I won't say what I think of them...

mondaytosunday · 29/11/2025 21:40

Against. Did not see one benefit from leaving, and a lot of negatives. I saw so many fearful about their residency here or English who lived on the continent. The xenophobia at the time was disgusting. People who were born here told ‘now you have to go’. We are having to apply for Irish passports so we can move to Spain for a year.

Southwestten · 29/11/2025 22:09

@1457bloom
I think the referendum result shows that many people are too dumb to vote. I wonder if in future voting should be restricted to those who have a university degree?

Would that be voting in elections - local and general - or just referendums?
Also, UK universities expanded a lot under Blair in late 1990s. Would people born before say 1980, and therefore less likely to have gone to university, also be excluded?

Theyreeatingthedogs · 30/11/2025 04:15

GlobeTrotter2000 · 29/11/2025 18:38

@PollsCantBeTrusted

If the UK was to rejoin the EU, it would be drawn further into the Russia/Ukraine conflict. A war which was caused by the EU expansion eastwards.

A Russian victory may result in millions of Ukrainian people flooding into the EU and eventually ending up in Calais hoping to catch a boat to the UK. To ensure a Ukrainian victory, it’s estimated to cost the EU between 500 to 800 billion euros. Source:

https://kyivindependent.com/russian-victory-far-costlier-for-europe-than-ukrainian-victory-study-finds/

Part of that cost would fall on the UK if it were to rejoin the EU.

Russia has no quarrel with the UK, but has not forgotten Germany’s attempt to invade in WW2.

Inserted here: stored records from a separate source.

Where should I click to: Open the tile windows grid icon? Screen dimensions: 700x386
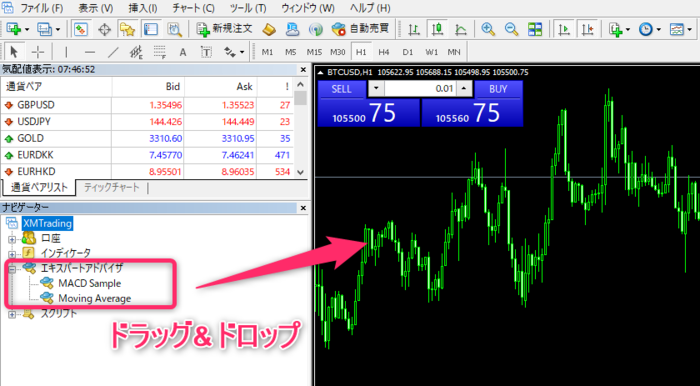pos(534,29)
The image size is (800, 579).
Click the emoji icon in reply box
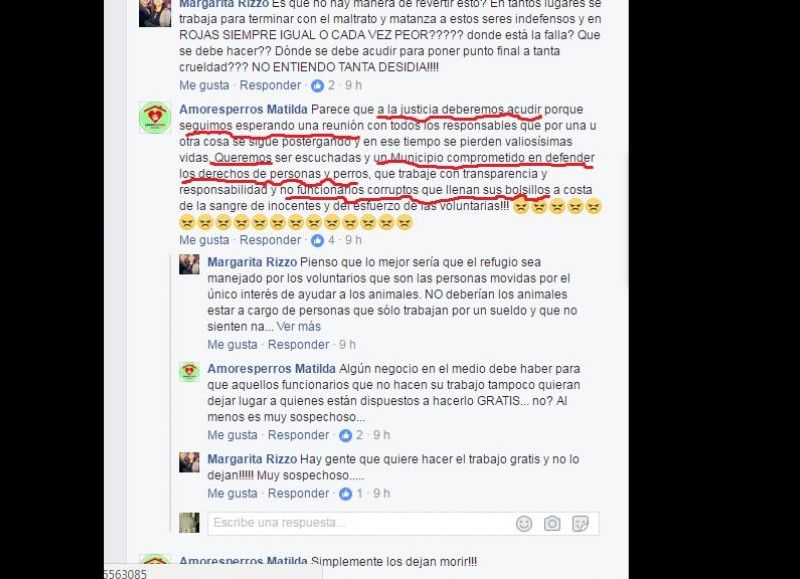pyautogui.click(x=524, y=523)
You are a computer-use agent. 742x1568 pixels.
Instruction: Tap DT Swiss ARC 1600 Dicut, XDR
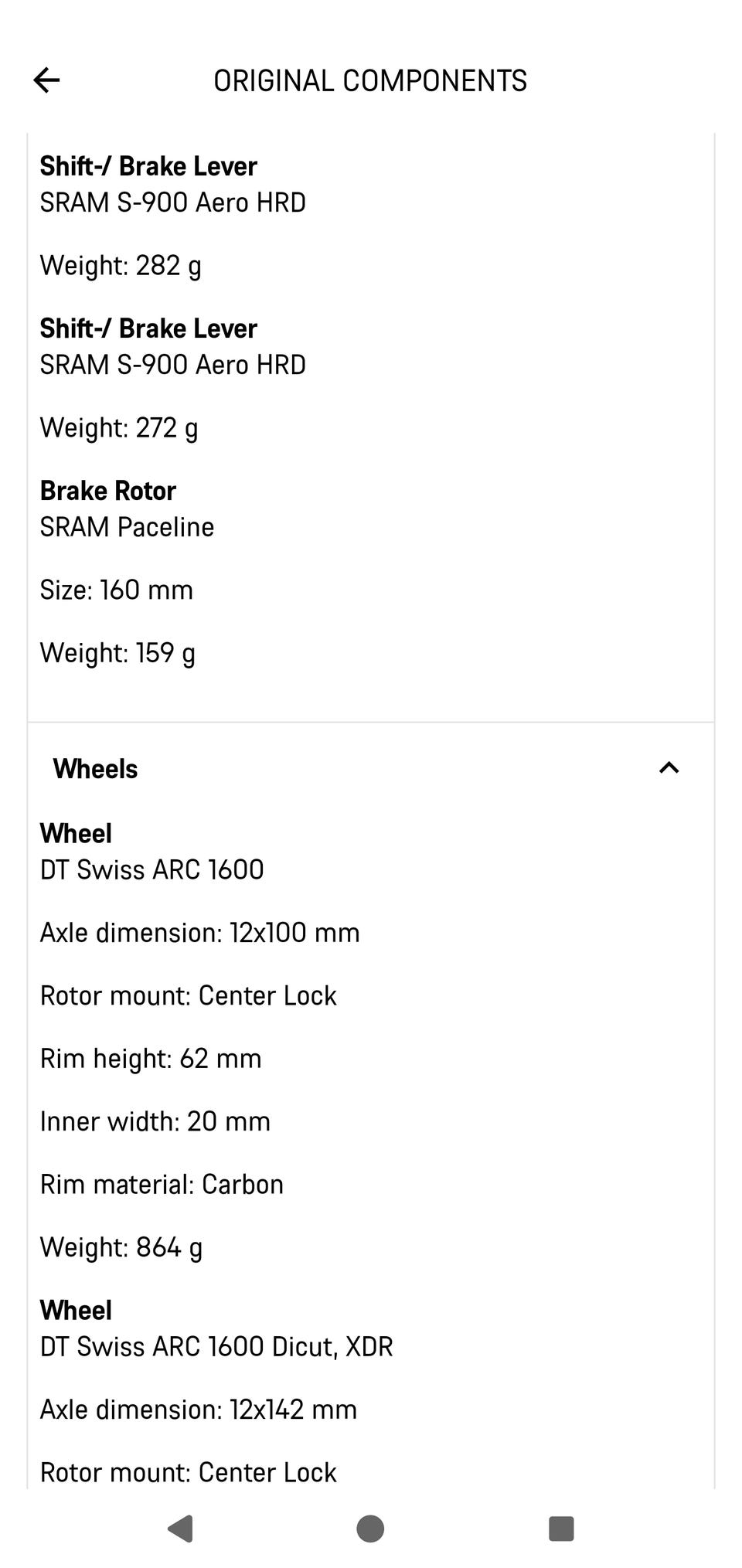point(216,1346)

What utter bollocks. "Russia has no quarrel with UK" is a lie.
They have intervened in our elections, bribed that Welsh Brexit traitor and killed a woman with poison.
You are a treacherous Putin apologist.

XDownwiththissortofthingX · 30/11/2025 04:41

I voted Remain because

  1. I wanted to retain my freedom of movement within the EU, and EU citizens' freedom to move to the UK in return
  2. I thought it was blindingly obvious leaving would be to the enormous detriment of the UK economy, and since Tory governments invariably destroy any economy handed to them, their reassurances about making good any industry-specific shortfall were entirely unconvincing.
  3. Brexit was being driven almost exclusively by individuals with history of being nothing but self-serving, venal, lying charlatans, so I figured the logic of opposing and obstructing it in any way possible was entirely sound
  4. Every single overt racist and xenophobe was wholeheartedly cheerleading Brexit, so the same logic from point 3. also applies here.

The only saving grace in the time since is the people in point 4. are now having kittens at the fact all the Eastern European languages have been replaced by people with brown and black skin speaking Asian and African ones. Own it.

user427654 · 30/11/2025 04:51

Theyreeatingthedogs · 30/11/2025 04:15

What utter bollocks. "Russia has no quarrel with UK" is a lie.
They have intervened in our elections, bribed that Welsh Brexit traitor and killed a woman with poison.
You are a treacherous Putin apologist.

A war which was caused by the EU expansion eastwards.

Interesting phrasing for 'unprovoked Russian aggression'.